AUFGABE => Setze bitte den Text über Salah und Gerrard bei Liverpool im Anschluss an seine letzte Zeile fort.

-------- QUELLE

Man kann sich nur ausmalen, wie viele Titel Gerrard noch hätte gewinnen können, wenn er die Chance bekommen hätte, während seiner gesamten Karriere in Anfield unter einem Trainer wie Klopp zu spielen.
Gerrard hat jedoch nie die Meisterschaft in der Premier League gewonnen. In seinen besten Jahren wurde er viel zu oft von mittelmäßigen Trainern und schwachen Neuverpflichtungen im Stich gelassen.
"Man muss sagen, dass Salah der beste Premier-League-Spieler ist, den Liverpool je hatte, allein aufgrund seiner Statistiken", sagte der ehemalige Flügelspieler der Reds, Jermaine Pennant, kürzlich. "Wir wissen, was Steven Gerrard für Liverpool getan hat, aber wenn man sich die Tore, die Vorlagen und die Gesamtzahlen ansieht, ist Salah phänomenal und hat alle möglichen Rekorde gebrochen."
Mohamed Salah in der Premier League: Der Beste der Besten?

----------------
-------- VORLIEGENDE DATEN

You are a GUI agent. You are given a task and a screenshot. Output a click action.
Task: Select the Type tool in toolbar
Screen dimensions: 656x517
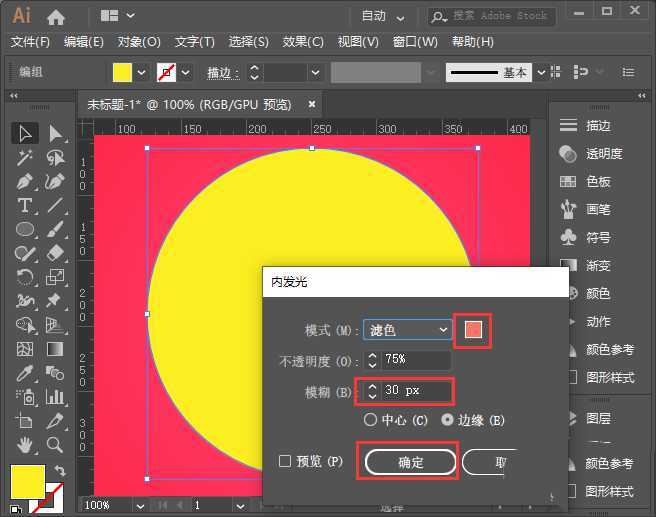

----------------

ANTWORT =>
Salah kann jedoch nicht nur den Titel des besten Liverpooler Spielers in der Premier League für sich beanspruchen. Wir sind jetzt an einem Punkt angelangt, an dem man ihn mit Fug und Recht als das größte Offensivtalent bezeichnen kann, das die Liga je gesehen hat - besser als Michael Owen, besser als Wayne Rooney, besser als Alan Shearer, Didier Drogba oder Sergio Agüero!
"Er ist definitiv einer der besten Torjäger, die die Premier League je gesehen hat - so hoch schätze ich ihn ein", gestand der ehemalige United-Verteidiger Rio Ferdinand. "Ich denke, er ist ein fantastischer Spieler und hat dieses Selbstvertrauen, das ihn von den normalen Spielern unterscheidet."
"Die Beständigkeit, mit der er auf so hohem Niveau gespielt hat, macht ihn zu einem der besten Spieler, die wir in der Premier League gesehen haben." Diese Behauptung ist absolut unstrittig. Aber Salah ist nicht nur ein Torjäger. "Die Leute vergessen oft, wie viele Tore er auch vorbereiten kann", argumentiert Klopp. Und damit hat er vollkommen Recht.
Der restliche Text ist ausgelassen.